Au cours de l’été 1982, je rendis visite à un vieux curé, cousin germain de mon père à Lantenne-Vertière dans le Doubs. C’était l’abbé Jean Garneret, fondateur du Musée d’art et traditions populaires de la Citadelle à Besançon, grand dessinateur à la plume et encre de chine des maisons et villages comtois. Il devait avoir 85 ans. Je logeai deux jours et deux nuits dans sa cure. Je lui parlai de Lanza del Vasto, que j'avais rencontré en 1973 et qui m'avait fait si forte impression. Il me dit aussitôt  :

– Je l'ai connu ! Il est venu me voir pendant la guerre.

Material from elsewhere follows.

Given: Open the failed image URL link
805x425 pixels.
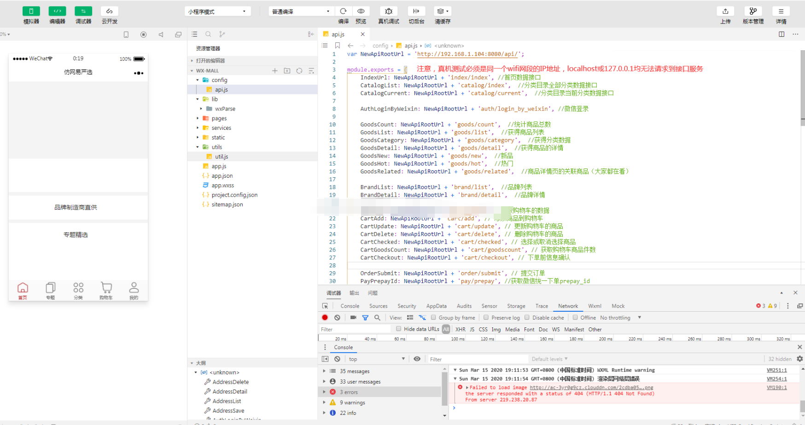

Il s’intéressait aux rouets et comment en fabriquer, et avait appris que  j’en avais plusieurs modèles. Je me souviens bien de lui.

Et le lendemain :

– Venez, nous allons chez des amis.

– Des amis ?

– Oui, des amis de votre ami.

Nous montons dans sa vieille 2CV et partons pour un village où nous débarquons chez une vieille dame. Cette dame était la tante de Luc Dietrich, et nous étions à Recologne. Elle nous reçut dans la cuisine, nous proposa une boisson. Mon vieux cousin curé n’accepta qu’un verre d’eau (avec beaucoup de difficulté… à la campagne) :

– Voyons, Monsieur le curé, vous mettrez bien un peu de sirop de menthe !

– Merci, non. Mais je vous amène un cousin qui est un ami de Lanza del Vasto (sic !)…

– Ah, Lanza ! Venez, venez en haut !

Elle nous fit entrer dans une chambre, me montra le grand fauteuil dans lequel Shantidas s’asseyait, la table sur laquelle il écrivait et où elle lui montait certains de ses repas.

– C’est ici qu’il a écrit son livre, me dit-elle (il s’agit du Pèlerinage aux sources, paru en 1943)

– Oui, il avait une très belle écriture…

– Oh ! très difficile à lire. C’est moi qui ai dactylographié tous ses manuscrits. Il partait marcher longuement dans la campagne et revenait écrire le soir.

Sur ce nous revoilà dans la cuisine, avec un nouveau verre de sirop pour moi et d’eau pour l’Abbé Garneret.

– Monsieur le Curé, un petit peu de sirop...

Et nous voilà repartis. Arrivés dehors, il me dit :

– Comme c’est difficile d’avoir un verre d’eau !

Les Principes et préceptes du retour à l’évidence étaient passés par là…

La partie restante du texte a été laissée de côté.